I Need To Know : How to download an IMDb message board?

How to download an IMDb message board?

Hi there,
I want to save the subforums of some of my favorite movies, including every single page/thread therein before they get permanently deleted. I experimented with the depth option in HTTrack but the results are not very satisfying.

Has someone tried this and can help with the settings?

Re: How to download an IMDb message board?

Regardless of what you might have read, unless the site admin modifies their robots.txt file, there's nothing we can do other than email them and request an SQL dump. Neither of which is likely to happen.

Read the file below:


You can plainly see that almost all engines and crawlers are banned from accessing certain directories, and unless the IMDb administrator changes that file, no program or script you try to use to download the forum data will work. You'll grab the main page, but that's about it. See the actual file for more.

# robots.txt for IMDb properties
User-agent: *
Disallow: /board
Disallow: /boards

This means that ALL crawlers and scanners are prevented from not only downloading the entire board directory and all sub-directories below, they're prevented from accessing them at all. Unless the admin edits this file to remove those lines, your sole recourse is to attempt to save each page but even that won't work properly.

More here: http://www.imdb.com/board/bd0000001/nest/265772639?d=265864775#265864775
And here: http://www.imdb.com/board/bd0000001/nest/265784055?d=265829976#265829976

Re: How to download an IMDb message board?

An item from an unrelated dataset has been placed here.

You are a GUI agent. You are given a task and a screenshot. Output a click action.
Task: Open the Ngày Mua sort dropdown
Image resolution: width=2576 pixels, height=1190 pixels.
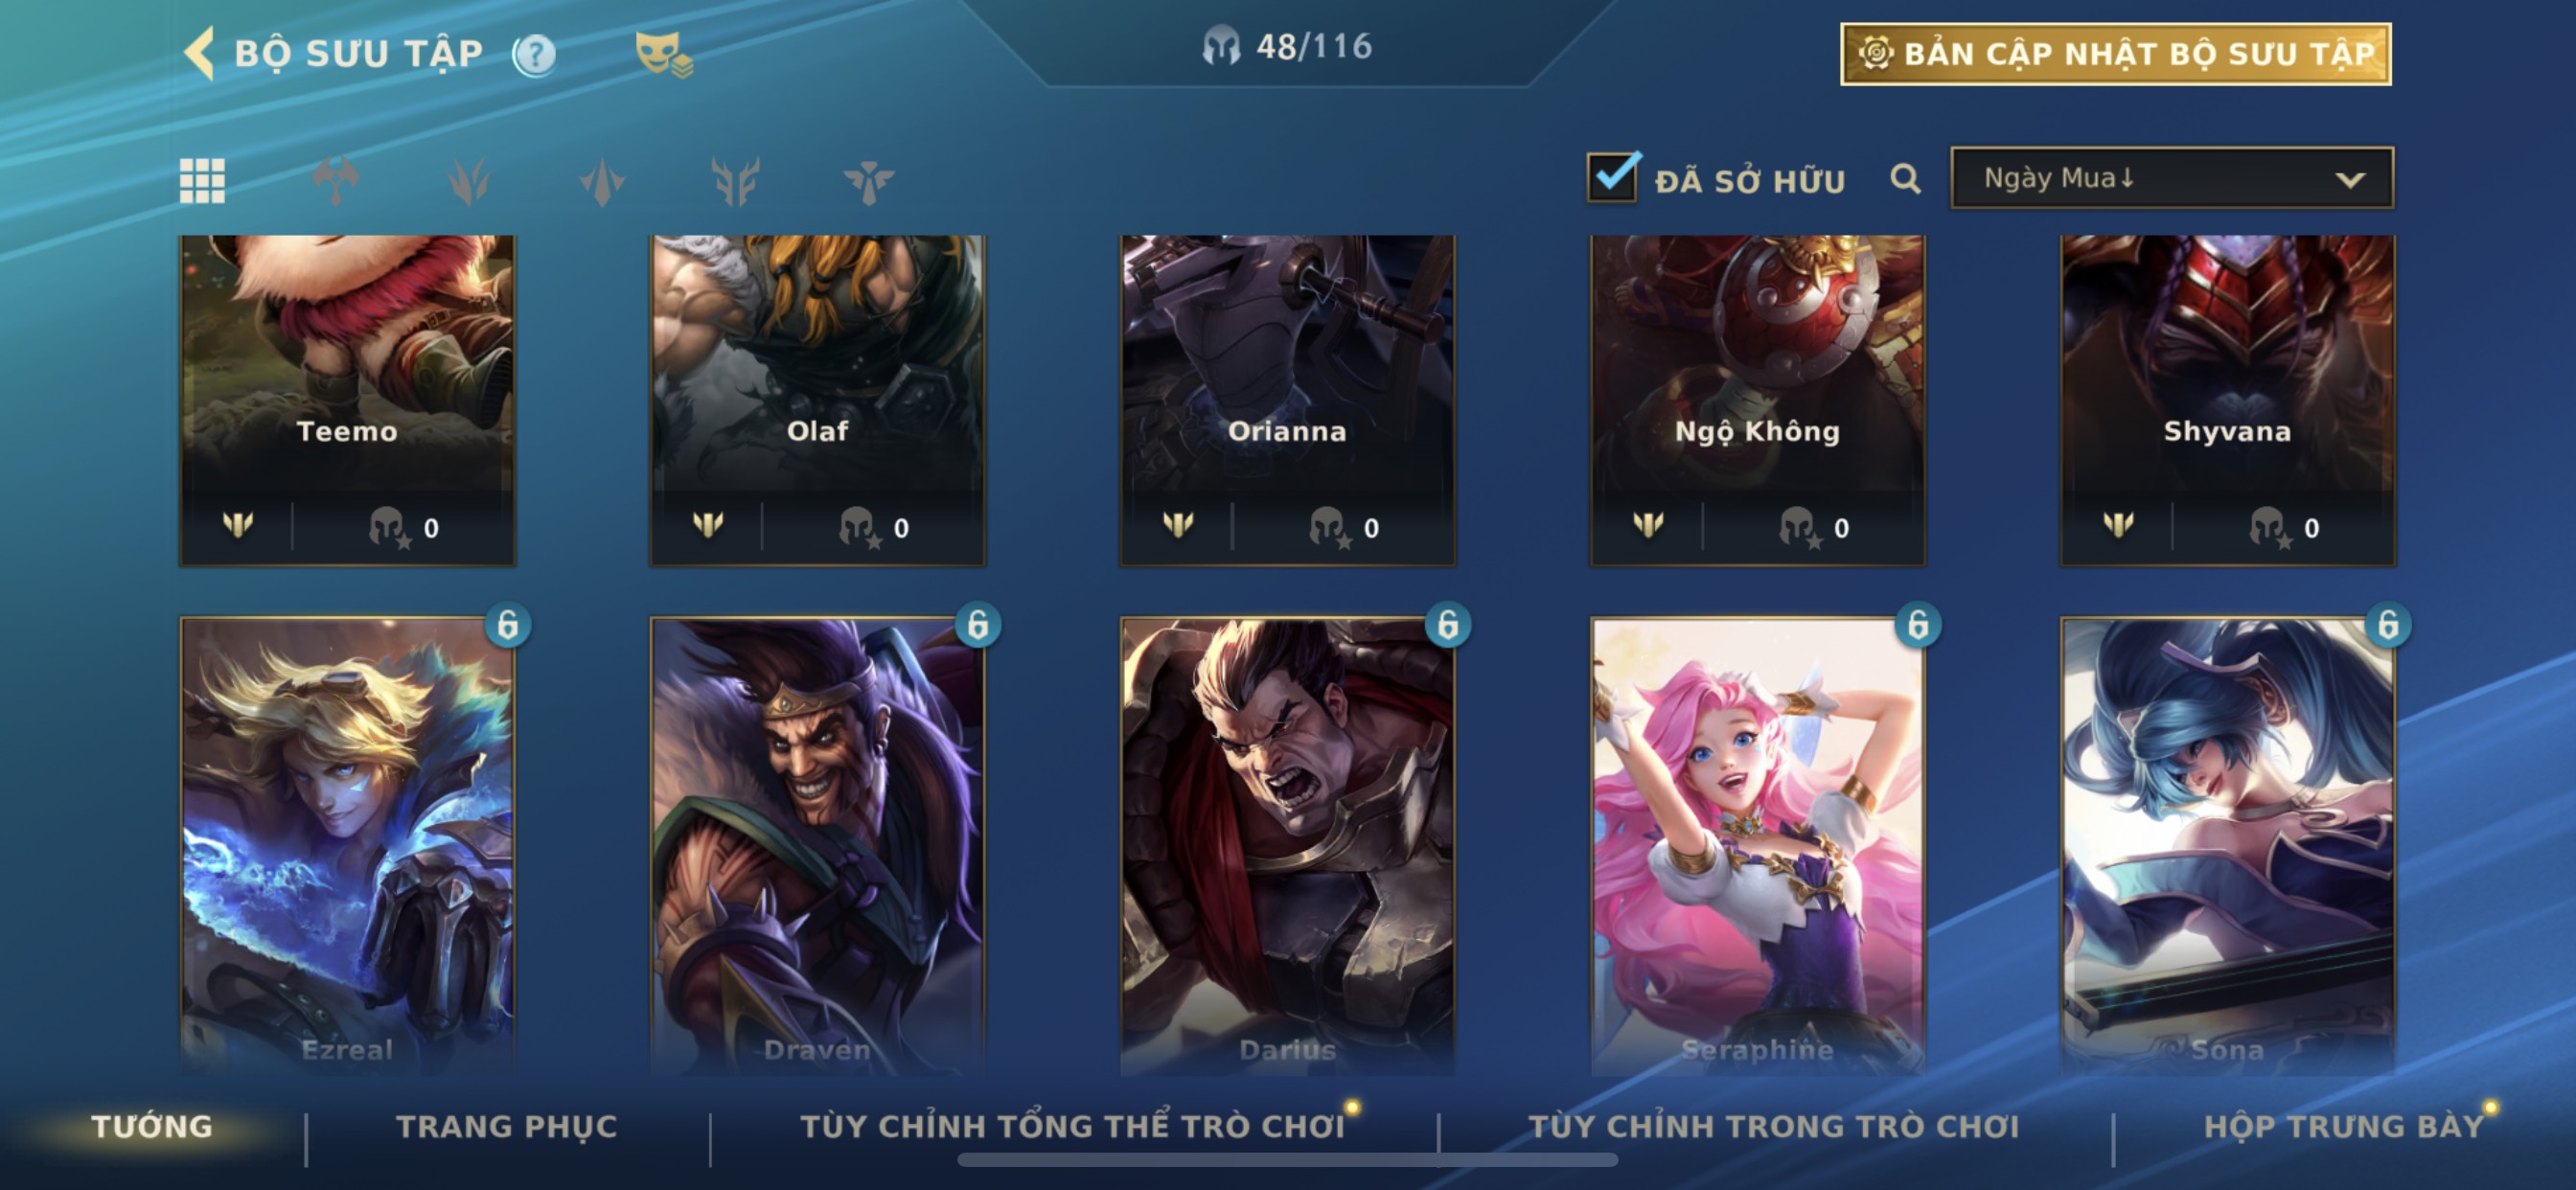(2171, 178)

Well, first you want to download every page of the thread index (e.g. /board/bd0000001/threads/?p=1 to /board/bd0000001/threads/?p=31). This is an iteration that can be achieved through a number of means. Then you want to visit all threads mentioned and then download all the pages of the threads. It's tricky to do this in an efficient way. In order to have the maximum number of threads (within a board) per page appear, likewise with posts (within a thread) per page, you have to be logged in and have the board preferences figures maxed out. It'd be difficult to automate this in a web browser, since the scripting tools do not provide a way to automate the use of the "Save Page As" feature. So, what is left is command line web readers (like wget, curl and lwp) or special programs, and the way to be logged in for that case is to copy your cookies over. So, there are more tricks involved, since the downloaded thread index pages have to be parsed in order to move forward with downloading the threads.